Package installation (pip/npm/cargo) High Tests only query registries but never install packages. Real agents install packages constantly.
--env passthrough Medium Skipped test. Custom env vars are a core feature for passing API keys to agents.
One-shot token protection Medium /proc/1/environ token clearing is never tested. Security feature with no regression test.
Bun runtime Medium Explicitly supported in entrypoint.sh but never tested.
Gradle build tool Medium Proxy config pre-seeded by entrypoint.sh but never tested.
~/.claude.json creation Medium Created by entrypoint.sh for Claude Code API auth but never tested.

Test Pattern Issues

  1. Soft failure masking - Many tests use if (result.success) or if (r.exitCode === 0) guards that silently pass on failure. While appropriate for CI flakiness, these should at minimum log a warning when the underlying check is skipped.

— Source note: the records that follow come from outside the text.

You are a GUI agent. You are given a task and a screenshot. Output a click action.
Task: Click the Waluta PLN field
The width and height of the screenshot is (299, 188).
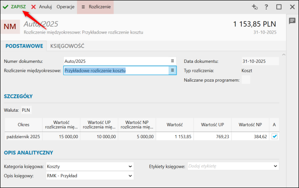click(26, 110)
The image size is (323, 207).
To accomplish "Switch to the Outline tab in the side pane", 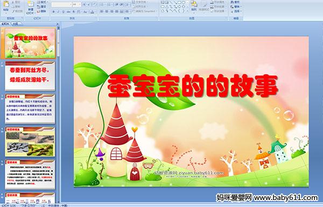I will tap(15, 24).
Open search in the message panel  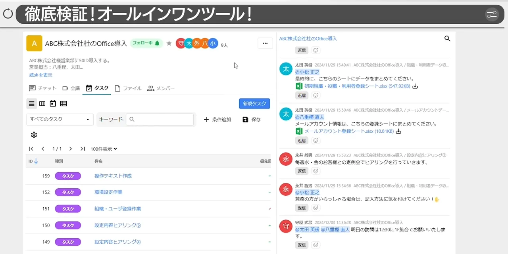(447, 38)
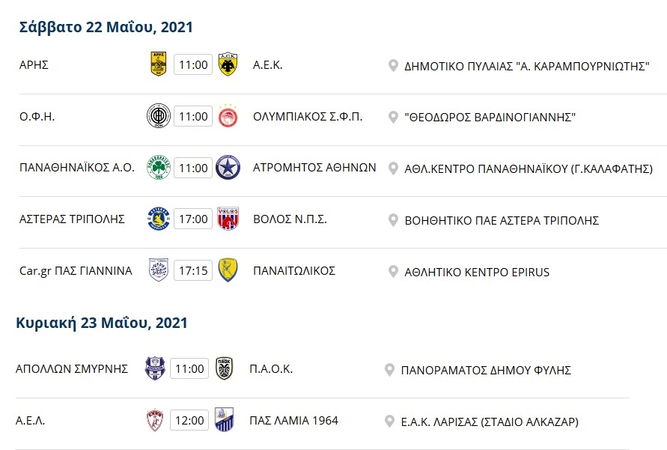The height and width of the screenshot is (450, 667).
Task: Open ΑΠΟΛΛΩΝ ΣΜΥΡΝΗΣ team link
Action: point(71,369)
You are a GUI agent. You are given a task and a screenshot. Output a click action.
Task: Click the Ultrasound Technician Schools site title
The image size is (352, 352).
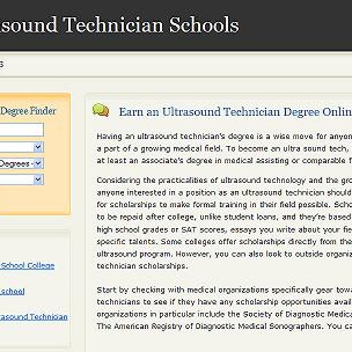pos(120,25)
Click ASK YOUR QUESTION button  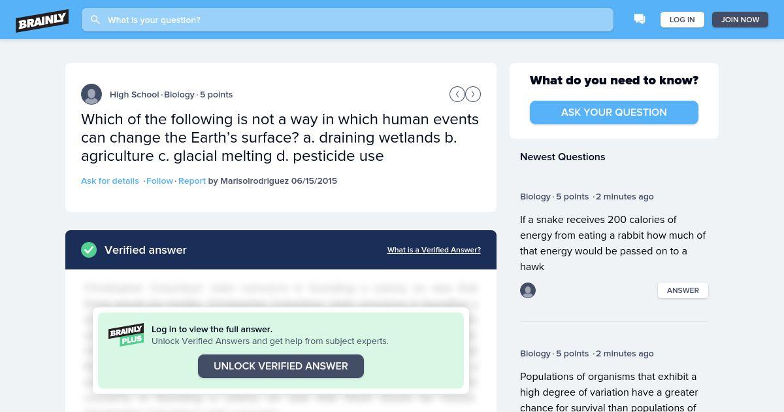614,112
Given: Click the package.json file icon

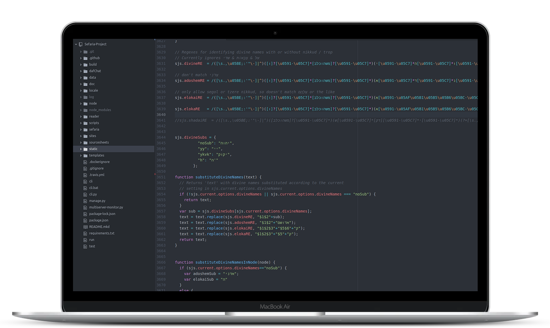Looking at the screenshot, I should click(x=85, y=220).
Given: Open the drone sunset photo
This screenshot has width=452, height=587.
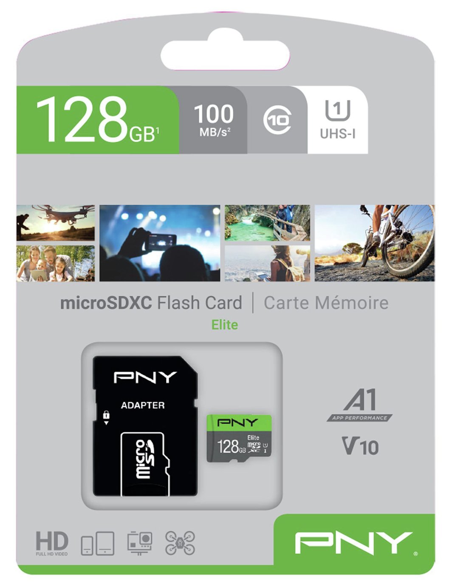Looking at the screenshot, I should point(56,223).
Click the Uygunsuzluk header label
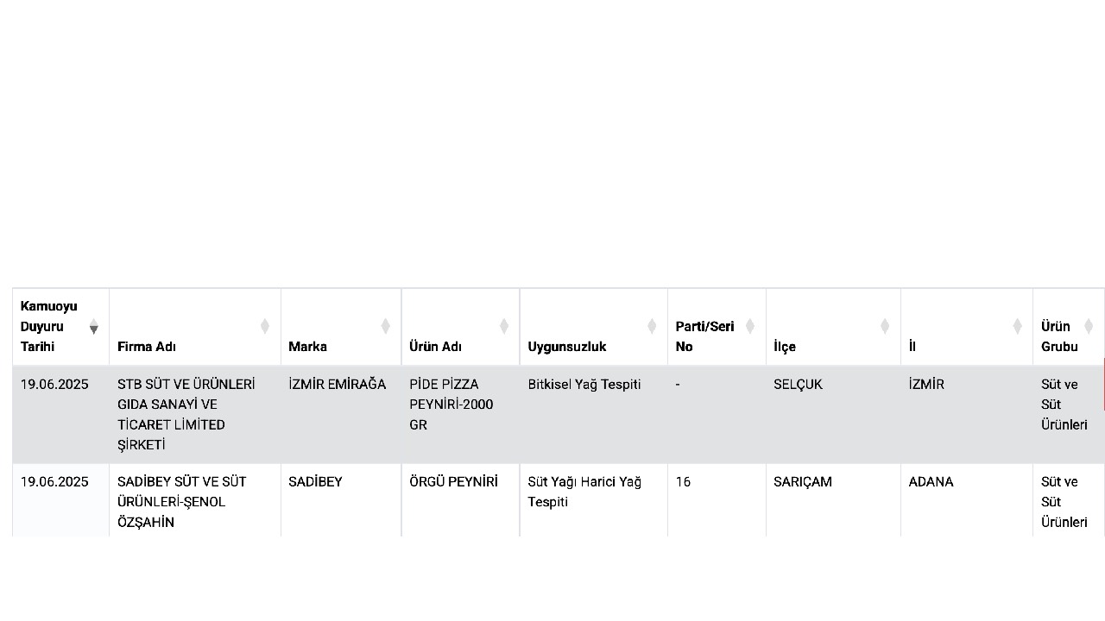The image size is (1105, 621). point(567,347)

  2. No negative security tests - Security features (capability drop, Docker socket hiding, credential hiding) lack comprehensive negative testing. Only NET_ADMIN and SYS_CHROOT drops are verified.

  3. No cleanup verification - entrypoint.sh has extensive cleanup logic (resolv.conf restoration, hosts file cleanup, script file deletion). None of this is tested.

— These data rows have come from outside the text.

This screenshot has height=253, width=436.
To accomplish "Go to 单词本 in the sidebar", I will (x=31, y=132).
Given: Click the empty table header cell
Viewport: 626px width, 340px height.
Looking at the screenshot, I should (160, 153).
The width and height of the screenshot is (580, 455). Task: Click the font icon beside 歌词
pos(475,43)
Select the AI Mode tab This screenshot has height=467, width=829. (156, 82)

  4. No --mount custom volume test - Custom volume mounts passed via --mount flag are never tested in chroot context.

Recommended Test Additions (Priority Order)

  1. Credential exfiltration test - Verify cat ~/.docker/config.json, cat ~/.ssh/id_rsa, cat ~/.config/gh/hosts.yml all return empty or fail.
  2. Package install test - pip install requests, npm install chalk, cargo add serde through the firewall.
  3. DNS resolution test - nslookup github.com or dig github.com inside the chroot.
  4. Signal propagation test - Send SIGTERM to AWF process, verify cleanup runs.
  5. --env passthrough test - Pass custom env var, verify it's accessible in chroot.
  6. Token clearing test - Verify /proc/1/environ doesn't contain sensitive tokens after agent starts.
  7. Bun runtime test - bun --version and bun run inside chroot.
  8. Gradle proxy test - Verify ~/.gradle/gradle.properties contains proxy settings.
  9. .claude.json test - Set CLAUDE_CODE_API_KEY_HELPER, verify file is created correctly.
  10. Home subdirectory write tests - Verify ~/.cache, ~/.config, ~/.local are writable.